Principal Scientist Simulations Plus, United States
Disclosure(s):
Zackary R. Kenz, PhD: No relevant disclosure to display
Objectives: The recent availability of effective GLP-1R agonist (GLP-1RA) based treatments of obesity has provided great benefit to patients. Understanding the balance between body weight (BW) loss and nausea is paramount in predicting the effectiveness of GLP-1RA based medications, as is potential impact of delivery method. Quantitative systems pharmacology (QSP) modeling can aid in predicting both efficacy and adverse events of compounds, in particular assessing sources of similarities and differences between treatment protocols.
Methods: OBESITYsym, a QSP model, was developed to enable simultaneous prediction of BW and nausea due to pharmacologic treatments. This mechanistic mathematical model includes components of energy balance: caloric intake, energy expenditure, body composition, adaptation, as described by Hall 2010 [1]. It also includes a novel submodel of nausea sensitivity and tolerance, a pharmacology submodel linking compound exposure, energy balance, and nausea with pharmacokinetic (PK) models and compound potency. Calibration and validation are described in Siler 2024 [2], including development for the subcutaneous (sc) semaglutide (sema) response. Here, a representation of oral sema was built through incorporation of a literature oral PK model [3] and pharmacodynamics (PD) based on the calibrated sc response. Simulated dosing included uptitration in accordance with protocols.

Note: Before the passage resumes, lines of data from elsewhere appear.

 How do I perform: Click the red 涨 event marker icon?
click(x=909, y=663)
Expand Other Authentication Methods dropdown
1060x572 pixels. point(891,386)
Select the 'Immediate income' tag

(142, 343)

Results: The simulated clinical responses in the SimPops aligned with reported clinical data. There was excellent correspondence between simulated and measured BW loss and nausea incidence for all time points in response to both sc and oral sema in obese populations at 2.4mg and 50mg, respectively, and good correspondence for type-2 diabetes populations used in calibration/validation at lower doses.
Conclusions: OBESITYsym can be used to evaluate the efficacy and nausea potential for novel treatments, including oral GLP-1RA and compounds that utilize additional mechanisms to adjust energy balance. The PD/mechanism of action for sc and oral sema was the same in all simulations, indicating that regardless of delivery route similar efficacy results can be achieved if similar levels of compound can be reached in the systemic circulation.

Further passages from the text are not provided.